Saarbrücken. Enkaustik-Kunst von Magdalena Grandmontage ist bis 7. Juli in der Galerie Neuheisel zu sehen. Von Nicole Baronsky-Ottmann

Wenn man sich die aktuelle Ausstellung „Magdalena Grandmontagne. Heiße Spur – tracé à chaud“ in der Saarbrücker Galerie Neuheisel anschaut, muss man sich mit einer ganz bestimmten Gestaltungstechnik vertraut machen. Denn Magdalena Grandmontagne zeigt dort Werke, die ausschließlich in Enkaustik-Malerei entstanden sind. Das ist eine Maltechnik, bei der in Wachs gebundene Farbpigmente heiß auf den Maluntergrund aufgetragen werden – oder zumindest meistens.


Das hört sich erstmal recht unspektakulär an, aber was Grandmontagne dieser Technik an Formen, Wirkungen und Effekten abgewinnt, ist beeindruckend.
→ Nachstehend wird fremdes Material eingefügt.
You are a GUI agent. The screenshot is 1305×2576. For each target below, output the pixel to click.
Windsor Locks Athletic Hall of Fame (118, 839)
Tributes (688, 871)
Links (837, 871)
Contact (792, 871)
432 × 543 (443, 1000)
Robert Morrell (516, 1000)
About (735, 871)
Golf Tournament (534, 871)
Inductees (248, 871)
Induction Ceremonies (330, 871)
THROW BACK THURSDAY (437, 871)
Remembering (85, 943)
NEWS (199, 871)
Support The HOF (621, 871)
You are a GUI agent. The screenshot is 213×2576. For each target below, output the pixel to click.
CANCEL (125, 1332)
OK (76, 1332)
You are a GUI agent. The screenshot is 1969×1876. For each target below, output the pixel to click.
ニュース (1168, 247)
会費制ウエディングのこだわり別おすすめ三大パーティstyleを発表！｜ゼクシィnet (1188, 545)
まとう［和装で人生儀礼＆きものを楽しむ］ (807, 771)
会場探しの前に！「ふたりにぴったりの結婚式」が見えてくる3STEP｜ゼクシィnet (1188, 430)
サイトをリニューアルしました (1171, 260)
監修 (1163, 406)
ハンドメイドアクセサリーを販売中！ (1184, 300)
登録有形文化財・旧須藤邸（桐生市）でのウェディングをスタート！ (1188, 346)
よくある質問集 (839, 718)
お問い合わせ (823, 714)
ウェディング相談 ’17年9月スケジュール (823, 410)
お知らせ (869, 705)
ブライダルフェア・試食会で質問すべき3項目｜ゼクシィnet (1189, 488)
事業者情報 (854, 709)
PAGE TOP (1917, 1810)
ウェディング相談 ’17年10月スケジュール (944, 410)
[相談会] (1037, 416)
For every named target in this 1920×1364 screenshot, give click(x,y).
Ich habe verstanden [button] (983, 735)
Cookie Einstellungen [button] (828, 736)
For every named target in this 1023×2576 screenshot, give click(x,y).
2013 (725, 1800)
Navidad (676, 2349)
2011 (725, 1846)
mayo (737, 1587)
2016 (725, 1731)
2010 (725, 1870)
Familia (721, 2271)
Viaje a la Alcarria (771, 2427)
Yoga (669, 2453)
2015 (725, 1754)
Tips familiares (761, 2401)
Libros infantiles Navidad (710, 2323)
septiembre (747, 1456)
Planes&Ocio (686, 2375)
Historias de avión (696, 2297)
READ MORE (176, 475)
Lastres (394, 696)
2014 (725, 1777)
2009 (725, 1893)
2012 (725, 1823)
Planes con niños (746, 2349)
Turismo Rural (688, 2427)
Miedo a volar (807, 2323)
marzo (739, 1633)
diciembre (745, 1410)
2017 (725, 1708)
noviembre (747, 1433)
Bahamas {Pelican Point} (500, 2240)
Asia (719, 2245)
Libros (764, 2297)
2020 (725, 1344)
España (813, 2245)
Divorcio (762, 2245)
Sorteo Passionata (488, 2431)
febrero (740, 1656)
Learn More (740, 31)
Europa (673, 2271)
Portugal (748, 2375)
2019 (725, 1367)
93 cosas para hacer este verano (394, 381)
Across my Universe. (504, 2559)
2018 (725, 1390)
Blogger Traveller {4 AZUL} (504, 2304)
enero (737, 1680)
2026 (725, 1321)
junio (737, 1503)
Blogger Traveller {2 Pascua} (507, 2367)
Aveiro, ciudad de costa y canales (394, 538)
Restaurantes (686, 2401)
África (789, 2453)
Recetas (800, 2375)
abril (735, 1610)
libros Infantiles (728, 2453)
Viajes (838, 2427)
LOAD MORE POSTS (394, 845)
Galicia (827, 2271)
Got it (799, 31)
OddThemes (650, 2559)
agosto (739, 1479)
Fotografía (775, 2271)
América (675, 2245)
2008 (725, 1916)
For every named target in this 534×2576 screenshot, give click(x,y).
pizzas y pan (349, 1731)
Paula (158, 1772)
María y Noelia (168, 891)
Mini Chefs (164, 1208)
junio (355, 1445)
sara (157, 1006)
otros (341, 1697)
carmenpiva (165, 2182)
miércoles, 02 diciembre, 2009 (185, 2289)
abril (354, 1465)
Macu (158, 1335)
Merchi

Dabei widmet sich die Künstlerin aus Saarlouis, die in den 1970er Jahren in Nizza an der „Ecole Nationale des Arts Décoratifs“ studierte, erst seit 2016 der Enkaustik-Technik. Und die ersten Werke, gleich am Eingang der Galerie, zeigen dann auch dunkelgraue Pinselschwünge auf hellem Untergrund – eine Malerei, die wenig erstaunt, aber die schon andeutet, was an dieser Technik so faszinierend sein kann. Denn mittels des Wachses haben die Werke alle einen zarten Schmelz, schimmern tiefgründig, sind zart transparent, wirken leicht und elegant. Auch die Werke gegenüber, hier wurde allerdings der Untergrund farbig gestaltet und mit einer Wachsschicht überzogen, zeigen genau diesen feinen Schimmer. Grandmontagne kann aber noch viel mehr. Sie präsentiert auch Arbeiten, die farblich kräftig betont sind, dabei aber als Oberfläche Perlen, Perlenschnüre oder andere wiederkehrende, reliefartige Muster zeigen. Die großen Holzplatten im hinteren Teil der Galerie sind sowohl plan, als auch erhaben, wie auch vertieft gestaltet. Denn die Künstlerin erreicht hier, dass die aufgetragene Wachsschicht mal Formen zeigt, die an geöffnete Blasen erinnert, dann wie mit Schablonen eingedrückt erscheint, oder aber das Wachs wird einfach nur dezent, aber tiefgründig und schimmernd aufgetragen, so dass diese Arbeiten an die Musterungen von Marmorpapieren erinnern. Kaum zu glauben, wie vielseitig diese uralte Technik gearbeitet werden kann.

Die Ausstellung in der Galerie Neuheisel, Johannisstraße 3a, ist bis 7. Juli zu sehen. Öffnungszeiten:  Dienstag von 10 bis 16 Uhr, Donnerstag von 13 bis 19 Uhr und Samstag von 11 bis 13 Uhr.